Posted on Nov. 24, 2014 ( comments)
Thanksgiving Cranberries
Photo credit: Flickr user Ruthanne Reid
Thanksgiving. There is perhaps no other holiday that focuses so exclusively on food. Lots and lots of food.

It’s not a day many associate with healthy eating. But — overeating aside — several traditional Thanksgiving foods are actually beneficial. Here, Chelsea Lindahl, RD, CD, a wellness dietitian with the MultiCare Center for Healthy Living, and Beverly Utt, MS, MPH, RD, a Center for Healthy Living wellness dietitian and coach, offer their insight for creating a healthier Thanksgiving plate.

  • Turkey
    Turkey has an awesome protein package when compared to other holiday entree choices like brisket, ribs or filet mignon. Its healthy profile includes being a lean meat choice that is low in saturated fat and high in protein. Paired with vibrant red cranberry sauce, which is high in anthocyanin pigments responsible for the berry’s red color and which provide a number of health benefits, this Thanksgiving entrée gets three thumbs up for its health-promoting potential.

  • Mashed Potatoes
    Although they have a bad reputation, potatoes are not void of nutrients. They are high in some great nutrients, such as fiber and potassium, and they’re also a very good source of vitamin C. To get the most nutritional bang for your buck, leave the skins on. Red potatoes are excellent “smashed” with roasted garlic. Our favorite is Yukon gold potatoes mashed in the traditional way. They are so creamy, you won’t even notice the skins, but you’ll certainly appreciate the time you save not having to peel them!

  • Thanksgiving Stuffing/Dressing
    Stuffing or dressing is often notoriously unhealthy, but it doesn’t have to be! Stuffing is an excellent opportunity to add nutrient-rich foods to your Thanksgiving meal. Add vegetables or fresh fruits, such as onion, celery, mushrooms, and apple, to increase the amount of fiber and vitamins. Dried fruits, like cranberries and cherries, add a pop of color and a hint of sweetness, while also contributing disease-fighting antioxidants. Chopped nuts, like walnuts, pecans or chestnuts, increase fiber, mineral and protein content.

    You can even take it a step further and make your own bread cubes using multigrain or whole grain crusty bread.
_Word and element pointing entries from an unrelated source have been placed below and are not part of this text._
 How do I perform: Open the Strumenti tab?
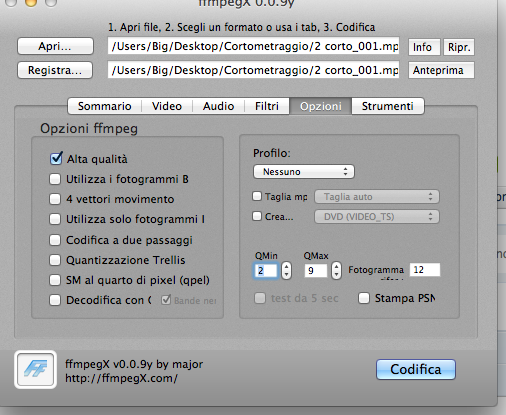pos(388,106)
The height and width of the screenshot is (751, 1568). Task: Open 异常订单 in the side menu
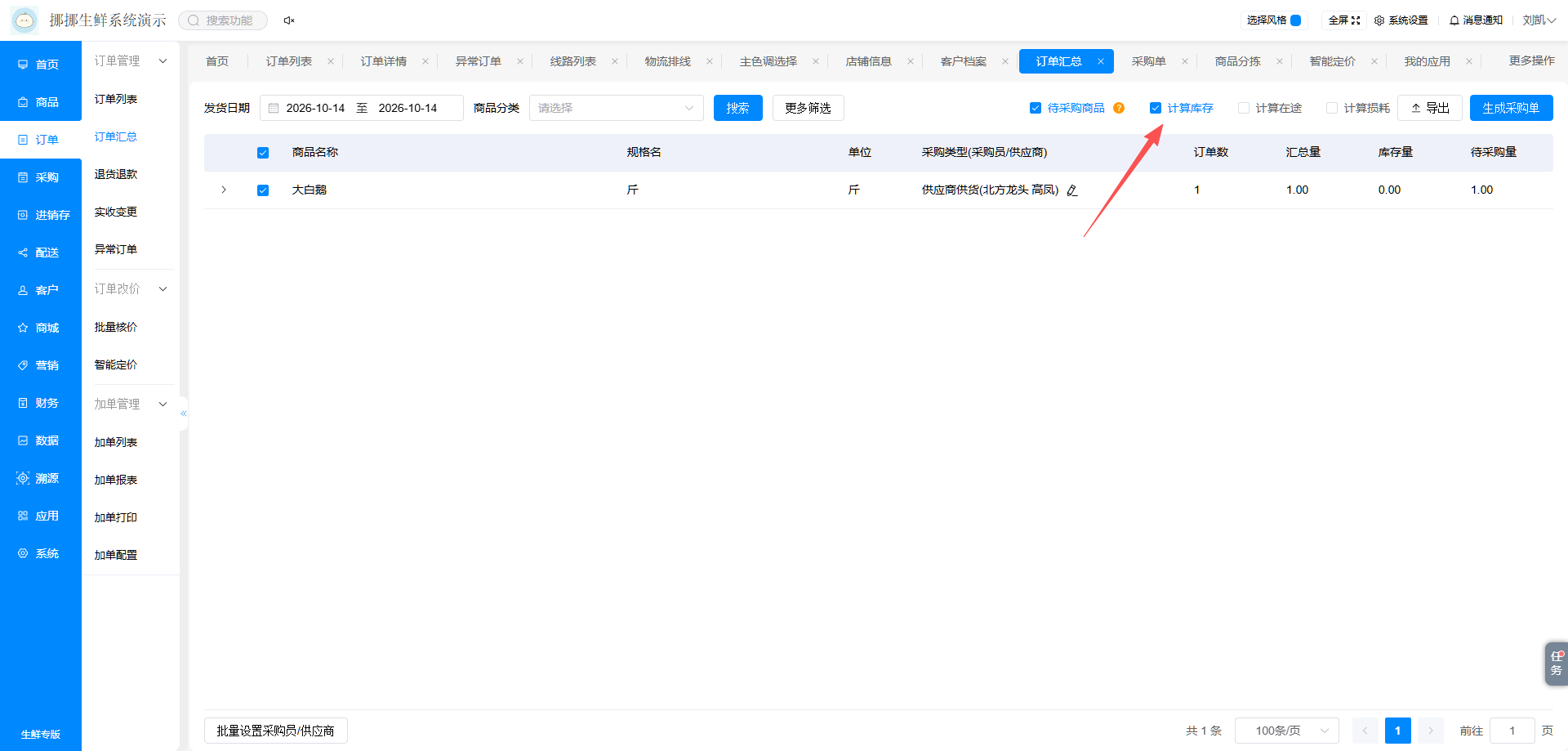click(x=116, y=249)
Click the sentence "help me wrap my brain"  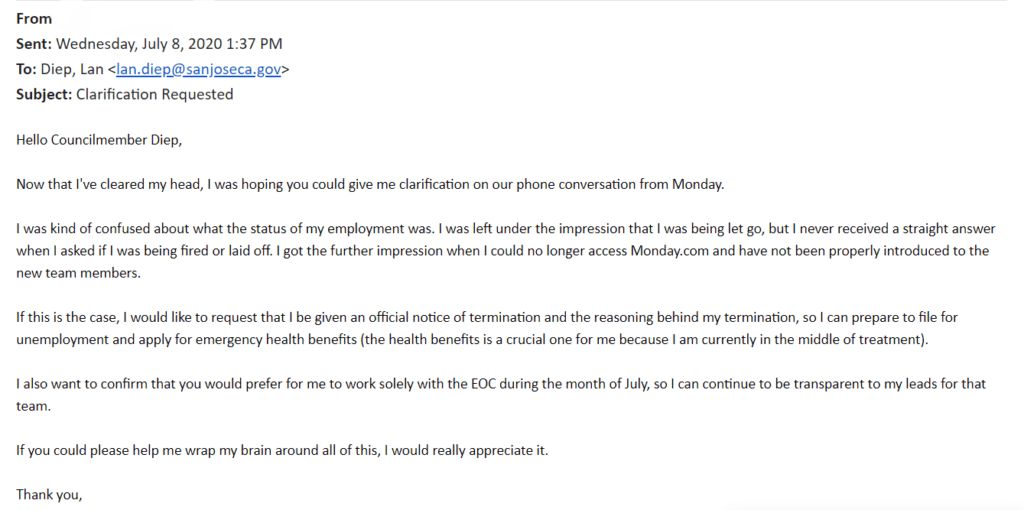[283, 451]
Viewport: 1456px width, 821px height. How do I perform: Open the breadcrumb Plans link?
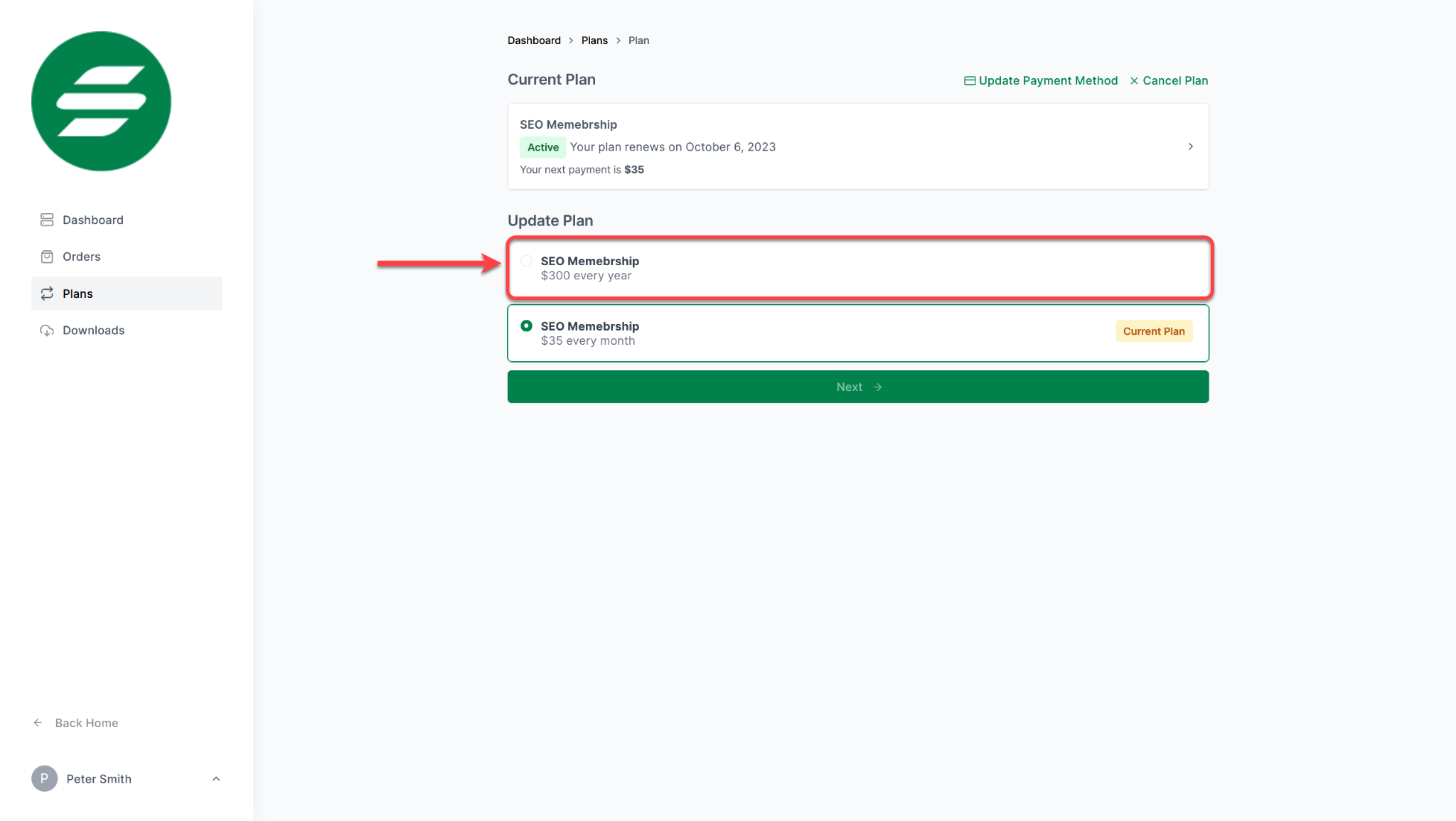click(x=595, y=40)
Making your own bread cubes at home is simple and can be done ahead of time. Take a multigrain or whole grain crusty loaf of bread, cut the loaf into ½ inch cubes and spread in single layer on a sheet pan, bake at 300 degrees for 30-35 minutes.

  • Sweet Potatoes
    Sweet potatoes have been gaining popularity for a number of years — and rightfully so. Sweet potatoes are highly pigmented with carotenoids, making them full of the diseas- fighting antioxidant beta carotene. They’re an excellent source of vitamins A and C, as well as minerals like manganese and potassium. Enhance sweet potatoes natural sweetness, and reduce the amount of refined sugar in your Thanksgiving meal, by using natural sweeteners like pure maple syrup and honey in your dish. Alternatively, sweet potatoes are delicious roasted with spices like curry, chili powder, paprika, salt and pepper.

Pro-tip: Think big, bold colors for your Thanksgiving table side dishes. Many holiday favorites incorporate reds, oranges, greens and browns, each carrying special protective properties for our health.